Web Scraping With Python Tutorial

There are many code and no-code methods of interacting with the web automatically - whether that's to extract data from websites, perform tasks automatically, or any other interaction that you can think of. From extracting prices from a website, automatically filling in websites, or keeping track of social media trends automatically, web scraping can help you with the data side of things.
We are going to be looking at Python in this tutorial and how we can take advantage of it to scrape data from a website. We recommend that you have a basic understanding of Python before attempting to implement this as this tutorial will get into the code side of things.
# The process
The process of web scraping can be split into a few different stages.
First, we need to identify the data that we are looking for from the page. This might be something like a price, or a description of a product, or really anything that is present on the page that we are going to retrieve. We are going to need to understand some of the underlying HTML that is used to identify these elements on the page.
Tip: check out our article The Best Custom CSS Selectors to Use for Automations (opens new window) to help you identify good CSS selectors to use.
Remember, it's always wise to respect a websites robots.txt file in respect to what they allow for scraping and what they don't - this is a common method that sites use to protect their content. You should also consider the legal ramifications on scraping the data, for example, if you are scraping copyrighted content that you intend to use for commerical purposes this may be a legal no-no.

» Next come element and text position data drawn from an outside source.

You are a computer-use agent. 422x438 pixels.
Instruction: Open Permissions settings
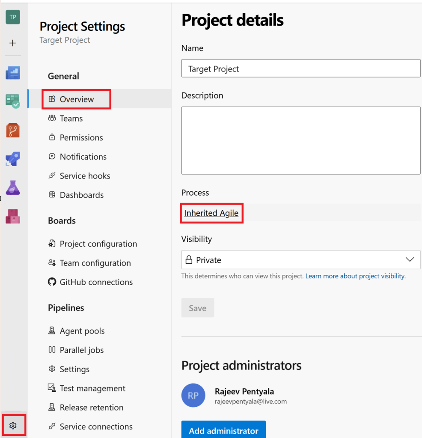[81, 137]
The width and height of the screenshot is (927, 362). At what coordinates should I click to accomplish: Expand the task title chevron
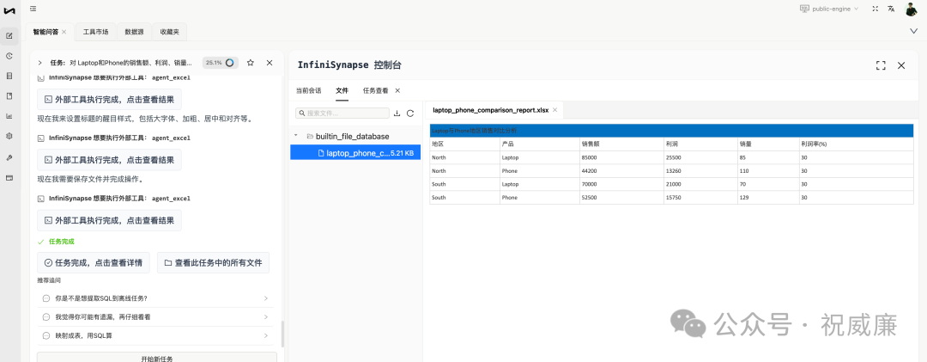click(40, 63)
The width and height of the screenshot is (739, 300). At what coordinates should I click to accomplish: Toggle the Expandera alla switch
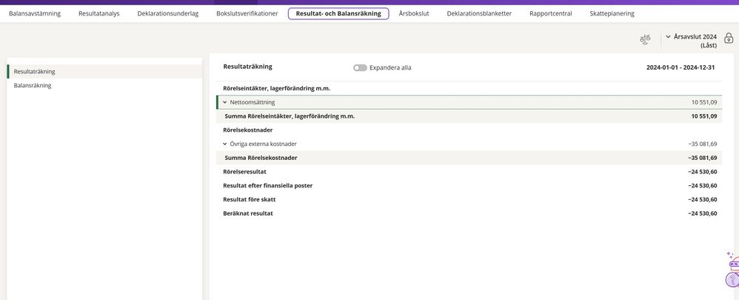click(x=360, y=67)
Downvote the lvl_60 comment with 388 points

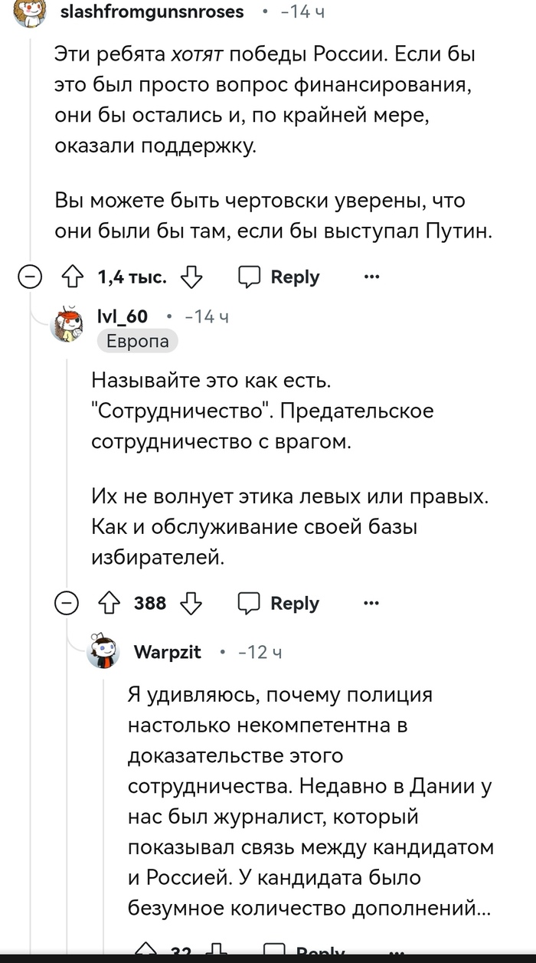coord(191,604)
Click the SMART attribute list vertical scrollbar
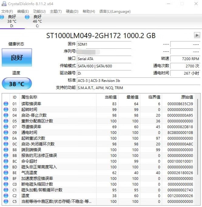Image resolution: width=202 pixels, height=207 pixels. 198,149
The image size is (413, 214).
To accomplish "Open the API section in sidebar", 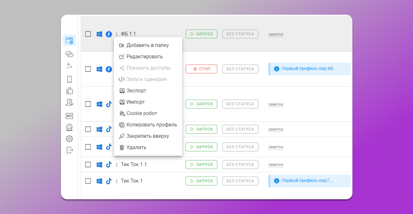I will coord(69,116).
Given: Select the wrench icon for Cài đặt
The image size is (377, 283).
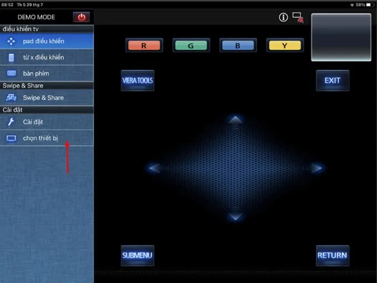Looking at the screenshot, I should click(x=11, y=122).
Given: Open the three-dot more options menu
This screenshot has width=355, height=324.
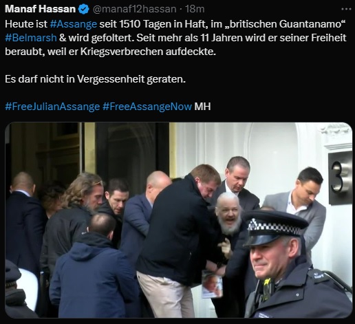Looking at the screenshot, I should click(346, 9).
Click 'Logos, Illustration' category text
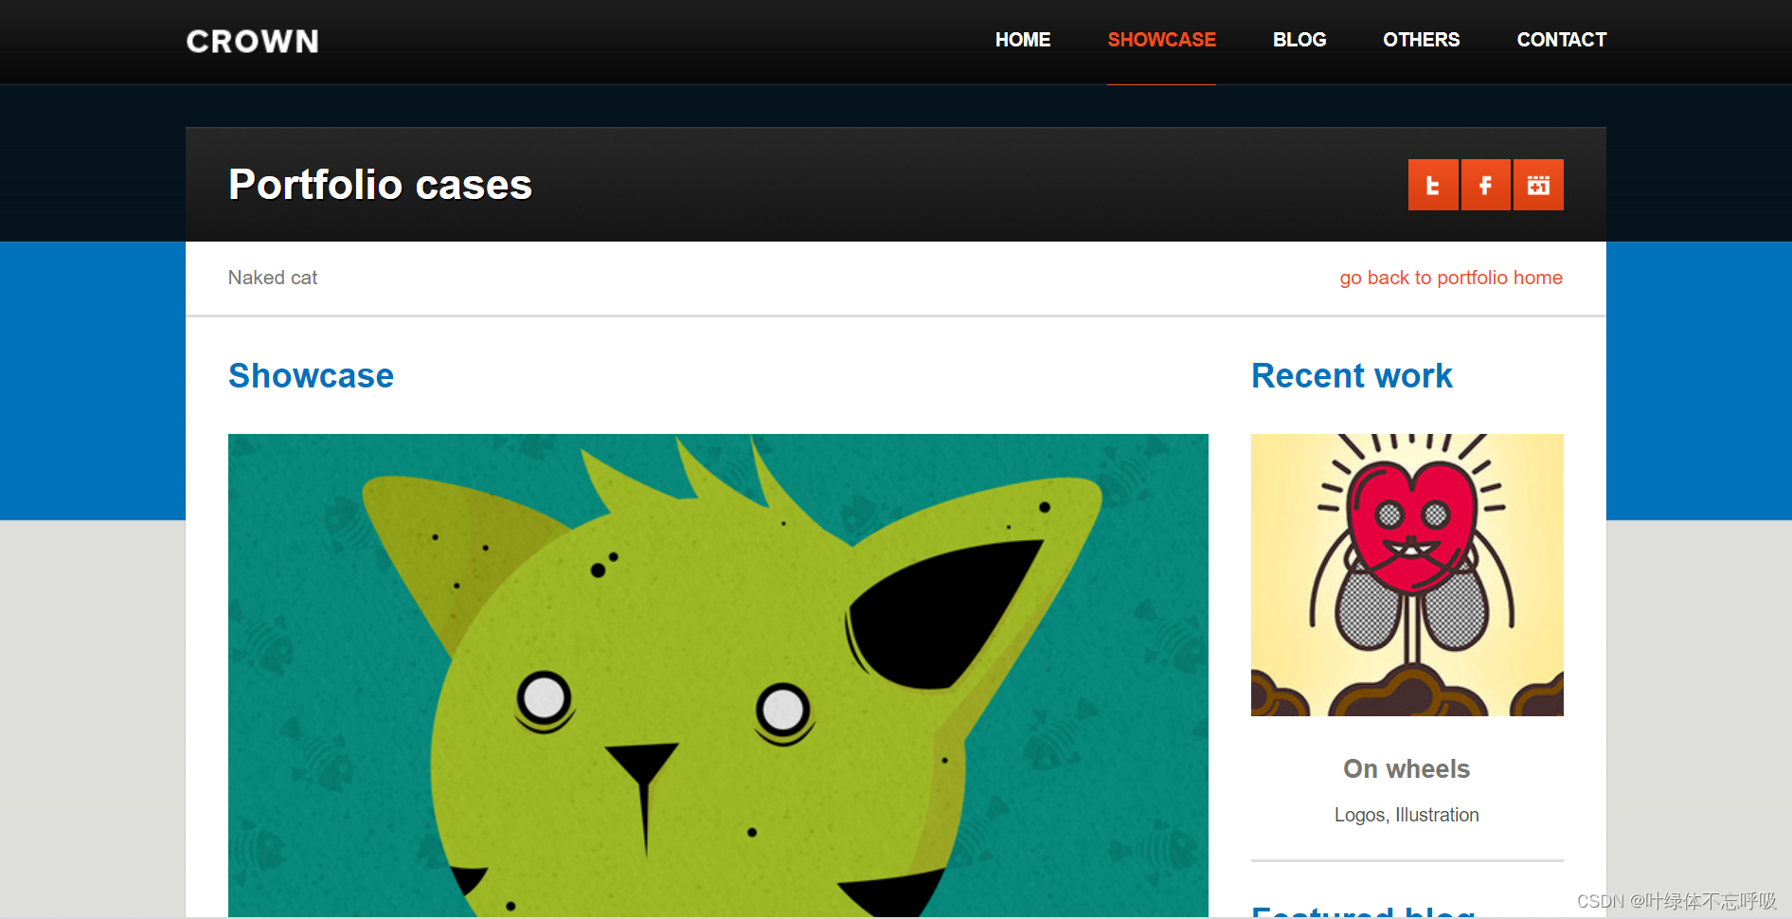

We can't offer advice on legal issues but we would recommend reaching out to a legal professional if you are unsure.
# Retrieving website data
We are going to want to start by retrieving the data from the website. We are going to use the urllib3 library that is installable using the following command: pip install urllib3. Once this has been installed we can make use of this to make HTTP requests that we can use in order to retrieve data from the website. This library will keep things simple when making these requests. Let's look at an example:
import urllib3
pool_manager = urllib3.PoolManager()
web_data = pool_manager.request('GET', 'http://www.google.com')
print(web_data.data)
We're just printing out the data for now but later in the tutorial we will make use of this data and extract from it. If we want to take this one step further and take advantage of proxies, which is recommended for large scale scraping, we can do the following:
import urllib3
user_agent_header = urllib3.make_headers(user_agent="<USER_AGENT>")
pool_manager = urllib3.ProxyManager('<PROXY_IP>', headers=user_agent_header)
web_data = pool_manager.request('GET', 'http://www.google.com')
print(web_data.data)
# Extracting website data
Now that we have the data from the website we can work with it to extract the data that we are looking for. For the time being this data includes everything from the website, which we can't really do much with for the time being - unless that's your goal, if so, you can stop here. There are a couple of methods that we can use in order to extract data from the website data, including using Regular Expressions or additional libraries such as BeautifulSoup. To keep things simple, we are going to make use of BeautifulSoup as it offers an easier to understand method.
To get started, we will need to install BeautifulSoup using the following command: pip install beautifulsoup4. We are going to take advantage of the snippet above that we used to retrieve the data to build out a script that looks like the following:
import urllib3
from bs4 import BeautifulSoup
pool_manager = urllib3.PoolManager()
web_data = pool_manager.request('GET', 'http://www.google.com')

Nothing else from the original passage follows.